The Government is moving towards spending millions of dollars on a campaign to encourage consumers to switch power companies - moves that could save them at least $100 a year.
A ministerial review has recommended setting up a $5 million fund to promote the benefits of power company switching.
Although consumers would have to pay for the campaign from electricity levy funds, it would continue only if it could show it generates at least double its value in customer benefits.
The recommendation, with others that could shake up the electricity sector, confirms the view that electricity users, particularly householders, have been paying too much for power over the past 10 years.
The Government will make its decision on which recommendations to adopt after a five-week feedback period.
Energy Minister Gerry Brownlee says he is also concerned that many users do not know how easy it is to change power companies.
The Consumers Institute runs an online comparison website, Powerswitch, which has a spike in interest when electricity companies are under fire, such as when Contact Energy increased power prices and its directors' fees before last year's election.
About 35,000 customers shifted from Contact after the move, although the company's fightback has triggered bouts of sharp discounting in some regions.
Institute chief executive Sue Chetwin has welcomed the move to promote switching and said her organisation was working on plans to enable consumers to swap companies through the Powerswitch site.
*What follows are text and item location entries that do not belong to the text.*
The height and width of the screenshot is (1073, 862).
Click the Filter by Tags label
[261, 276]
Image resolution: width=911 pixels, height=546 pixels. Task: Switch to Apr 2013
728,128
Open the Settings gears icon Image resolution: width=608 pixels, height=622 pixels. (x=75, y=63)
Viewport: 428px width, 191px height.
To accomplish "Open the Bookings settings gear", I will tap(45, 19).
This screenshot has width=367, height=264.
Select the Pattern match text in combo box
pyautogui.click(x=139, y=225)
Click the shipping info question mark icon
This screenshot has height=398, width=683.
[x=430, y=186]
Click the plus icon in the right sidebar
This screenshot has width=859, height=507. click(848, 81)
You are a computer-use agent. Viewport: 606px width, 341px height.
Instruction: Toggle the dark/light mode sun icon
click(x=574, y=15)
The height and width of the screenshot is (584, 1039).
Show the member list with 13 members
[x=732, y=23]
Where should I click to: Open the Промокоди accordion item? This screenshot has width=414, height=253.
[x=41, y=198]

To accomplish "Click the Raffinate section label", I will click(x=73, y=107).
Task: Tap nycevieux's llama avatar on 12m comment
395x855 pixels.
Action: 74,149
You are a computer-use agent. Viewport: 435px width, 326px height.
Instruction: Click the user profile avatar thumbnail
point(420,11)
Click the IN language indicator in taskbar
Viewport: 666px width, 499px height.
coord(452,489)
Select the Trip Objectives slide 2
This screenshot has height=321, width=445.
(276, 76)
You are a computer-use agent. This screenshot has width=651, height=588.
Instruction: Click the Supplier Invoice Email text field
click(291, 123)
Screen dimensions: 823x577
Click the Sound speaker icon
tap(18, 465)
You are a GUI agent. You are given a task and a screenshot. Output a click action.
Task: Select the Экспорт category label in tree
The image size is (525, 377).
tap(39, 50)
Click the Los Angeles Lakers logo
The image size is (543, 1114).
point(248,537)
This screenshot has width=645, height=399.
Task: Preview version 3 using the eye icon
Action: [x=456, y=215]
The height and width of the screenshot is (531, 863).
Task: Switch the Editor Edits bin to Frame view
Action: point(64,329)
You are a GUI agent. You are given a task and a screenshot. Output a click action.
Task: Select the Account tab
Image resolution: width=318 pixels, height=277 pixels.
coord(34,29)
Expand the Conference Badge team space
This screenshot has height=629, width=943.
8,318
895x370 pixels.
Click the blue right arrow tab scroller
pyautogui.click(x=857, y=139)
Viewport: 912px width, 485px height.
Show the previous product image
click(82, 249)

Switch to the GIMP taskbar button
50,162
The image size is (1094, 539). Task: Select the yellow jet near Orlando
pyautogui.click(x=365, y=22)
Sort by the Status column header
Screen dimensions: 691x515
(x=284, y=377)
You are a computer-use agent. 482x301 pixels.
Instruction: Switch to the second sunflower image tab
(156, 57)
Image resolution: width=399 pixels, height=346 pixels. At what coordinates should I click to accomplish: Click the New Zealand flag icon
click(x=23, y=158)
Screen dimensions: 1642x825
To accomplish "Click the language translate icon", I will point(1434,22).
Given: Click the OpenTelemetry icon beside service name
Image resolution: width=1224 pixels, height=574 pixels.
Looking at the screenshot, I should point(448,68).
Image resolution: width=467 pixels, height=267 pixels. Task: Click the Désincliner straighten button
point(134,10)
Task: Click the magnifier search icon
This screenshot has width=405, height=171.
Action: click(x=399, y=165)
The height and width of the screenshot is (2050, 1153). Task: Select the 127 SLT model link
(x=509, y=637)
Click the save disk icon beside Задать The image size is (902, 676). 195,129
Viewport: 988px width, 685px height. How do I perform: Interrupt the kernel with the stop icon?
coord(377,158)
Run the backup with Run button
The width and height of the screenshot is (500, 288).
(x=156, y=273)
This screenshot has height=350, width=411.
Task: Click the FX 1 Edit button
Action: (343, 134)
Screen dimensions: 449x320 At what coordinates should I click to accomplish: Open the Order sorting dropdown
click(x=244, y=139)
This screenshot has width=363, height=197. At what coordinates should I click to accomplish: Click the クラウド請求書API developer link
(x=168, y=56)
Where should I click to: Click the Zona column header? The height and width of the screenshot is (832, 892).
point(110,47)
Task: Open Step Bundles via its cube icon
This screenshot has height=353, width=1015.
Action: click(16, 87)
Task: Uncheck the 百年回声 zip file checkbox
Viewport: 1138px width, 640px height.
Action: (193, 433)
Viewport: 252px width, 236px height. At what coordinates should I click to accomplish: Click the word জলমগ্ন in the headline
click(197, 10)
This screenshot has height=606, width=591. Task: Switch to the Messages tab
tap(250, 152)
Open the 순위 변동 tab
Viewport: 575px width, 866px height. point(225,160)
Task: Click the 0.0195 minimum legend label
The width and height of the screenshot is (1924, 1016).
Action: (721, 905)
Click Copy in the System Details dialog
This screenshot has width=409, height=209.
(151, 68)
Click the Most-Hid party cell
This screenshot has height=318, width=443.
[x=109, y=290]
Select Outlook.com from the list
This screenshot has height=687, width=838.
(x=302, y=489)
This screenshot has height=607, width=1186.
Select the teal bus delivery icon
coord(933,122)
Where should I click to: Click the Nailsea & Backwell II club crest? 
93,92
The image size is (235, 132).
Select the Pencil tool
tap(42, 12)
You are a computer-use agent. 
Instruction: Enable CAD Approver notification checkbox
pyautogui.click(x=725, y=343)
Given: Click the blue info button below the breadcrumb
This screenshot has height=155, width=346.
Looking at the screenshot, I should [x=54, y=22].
Such systems work in Australia and Britain, although it would require the co-operation of all power companies.
The review also recommends the timeframe for retailers to switch customers be reduced from the existing 23 days to three days for customers with smart meters.
The six-member expert panel said price rises had been excessive.
While industrial customers pay similar average prices to Australia, the average New Zealand household pays 30 per cent more.
Heavily regulated lines charges have been largely held to the rate of inflation but gross retail margins increased sharply between 2002 and last year.
The report says price rises are mainly the result of the increased cost of gas for generating electricity after the depletion of the Maui field, a lack of competition among retailers and dry years.
Generator-retailers passed on the cost and inconvenience of last year's winter power shortage to consumers by calling for voluntary savings, avoiding the cost of paying more in spot prices.
The report recommends that power companies pay customers at least $10 a week when public conservation campaigns are started.
Although New Zealand remained vulnerable during dry years there were enough generation plants being built to ensure security of supply for the next six years.
The frequency of public conservation campaigns had created the wrong impression, the report said.
"Such perceptions create an undesirable and unnecessary level of public anxiety and increased risks and costs of business."